Please copy the records word for word, from the line with "Screen dimensions: 1920x1080 At" up to and including the line with "Action: tap(351, 832)".
* START Given data *
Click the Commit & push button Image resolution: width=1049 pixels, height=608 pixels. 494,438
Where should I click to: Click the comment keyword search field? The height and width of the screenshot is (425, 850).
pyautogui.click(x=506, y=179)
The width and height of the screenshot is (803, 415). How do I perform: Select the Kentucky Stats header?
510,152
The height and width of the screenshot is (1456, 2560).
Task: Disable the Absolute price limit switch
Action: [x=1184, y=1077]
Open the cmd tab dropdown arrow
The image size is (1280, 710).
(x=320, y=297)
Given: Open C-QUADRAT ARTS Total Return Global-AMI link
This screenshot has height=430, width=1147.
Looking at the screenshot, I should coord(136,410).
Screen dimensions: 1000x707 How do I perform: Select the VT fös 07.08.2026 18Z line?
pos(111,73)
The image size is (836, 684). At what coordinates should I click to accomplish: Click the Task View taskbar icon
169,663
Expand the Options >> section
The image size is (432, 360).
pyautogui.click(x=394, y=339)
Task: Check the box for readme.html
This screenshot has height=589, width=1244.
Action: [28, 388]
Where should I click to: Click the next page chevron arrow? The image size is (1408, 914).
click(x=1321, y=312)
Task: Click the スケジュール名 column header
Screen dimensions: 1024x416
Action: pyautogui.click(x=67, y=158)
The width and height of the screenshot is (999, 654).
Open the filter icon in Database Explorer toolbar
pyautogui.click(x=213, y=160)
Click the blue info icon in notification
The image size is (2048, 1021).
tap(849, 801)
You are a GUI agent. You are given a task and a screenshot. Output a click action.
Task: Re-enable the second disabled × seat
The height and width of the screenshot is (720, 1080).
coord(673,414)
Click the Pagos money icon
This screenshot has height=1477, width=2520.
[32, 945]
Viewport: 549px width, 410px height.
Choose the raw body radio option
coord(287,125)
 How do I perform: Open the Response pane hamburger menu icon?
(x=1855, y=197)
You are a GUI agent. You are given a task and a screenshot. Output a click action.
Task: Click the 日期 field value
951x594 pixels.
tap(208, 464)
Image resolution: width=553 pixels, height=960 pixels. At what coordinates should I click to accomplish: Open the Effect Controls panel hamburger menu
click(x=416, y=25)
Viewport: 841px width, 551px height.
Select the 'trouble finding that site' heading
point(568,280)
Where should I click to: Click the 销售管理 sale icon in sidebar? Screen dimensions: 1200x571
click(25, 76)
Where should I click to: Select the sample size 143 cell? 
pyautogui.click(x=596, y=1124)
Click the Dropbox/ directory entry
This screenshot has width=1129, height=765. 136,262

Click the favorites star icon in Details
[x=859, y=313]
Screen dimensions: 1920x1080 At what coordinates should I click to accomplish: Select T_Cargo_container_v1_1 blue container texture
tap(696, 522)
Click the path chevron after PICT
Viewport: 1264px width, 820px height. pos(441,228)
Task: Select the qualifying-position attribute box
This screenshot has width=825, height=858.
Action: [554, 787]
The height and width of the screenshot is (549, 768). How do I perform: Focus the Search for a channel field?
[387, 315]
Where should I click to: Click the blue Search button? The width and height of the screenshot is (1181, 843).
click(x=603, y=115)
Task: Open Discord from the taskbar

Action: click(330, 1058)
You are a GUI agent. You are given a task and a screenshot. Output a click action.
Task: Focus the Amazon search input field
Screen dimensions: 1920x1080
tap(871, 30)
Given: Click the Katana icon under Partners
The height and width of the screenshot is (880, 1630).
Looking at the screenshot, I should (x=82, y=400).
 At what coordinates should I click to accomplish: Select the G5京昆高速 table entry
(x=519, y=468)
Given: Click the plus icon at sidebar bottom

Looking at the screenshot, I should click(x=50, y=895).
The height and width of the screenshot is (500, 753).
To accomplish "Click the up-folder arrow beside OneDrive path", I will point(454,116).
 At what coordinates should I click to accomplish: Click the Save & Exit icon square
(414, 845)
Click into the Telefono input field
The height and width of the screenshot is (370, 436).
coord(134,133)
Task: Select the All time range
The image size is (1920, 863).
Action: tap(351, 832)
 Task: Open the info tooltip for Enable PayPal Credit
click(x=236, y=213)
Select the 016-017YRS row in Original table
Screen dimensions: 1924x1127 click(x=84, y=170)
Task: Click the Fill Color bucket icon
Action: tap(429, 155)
* END Given data *
- [Result for this exercise]
Screen dimensions: 1920x1080 At what coordinates should I click to accomplish: Select T_Cargo_container_v1_1 blue container texture
tap(696, 522)
Click the path chevron after PICT
Viewport: 1264px width, 820px height. pos(441,228)
Task: Select the qualifying-position attribute box
This screenshot has width=825, height=858.
Action: [554, 787]
The height and width of the screenshot is (549, 768). How do I perform: Focus the Search for a channel field?
[387, 315]
Where should I click to: Click the blue Search button? The width and height of the screenshot is (1181, 843).
click(x=603, y=115)
Task: Open Discord from the taskbar

Action: click(330, 1058)
You are a GUI agent. You are given a task and a screenshot. Output a click action.
Task: Focus the Amazon search input field
Screen dimensions: 1920x1080
tap(871, 30)
Given: Click the Katana icon under Partners
The height and width of the screenshot is (880, 1630).
Looking at the screenshot, I should (x=82, y=400).
 At what coordinates should I click to accomplish: Select the G5京昆高速 table entry
(x=519, y=468)
Given: Click the plus icon at sidebar bottom

Looking at the screenshot, I should click(x=50, y=895).
The height and width of the screenshot is (500, 753).
To accomplish "Click the up-folder arrow beside OneDrive path", I will point(454,116).
 At what coordinates should I click to accomplish: Click the Save & Exit icon square
(414, 845)
Click into the Telefono input field
The height and width of the screenshot is (370, 436).
coord(134,133)
Task: Select the All time range
The image size is (1920, 863).
Action: tap(351, 832)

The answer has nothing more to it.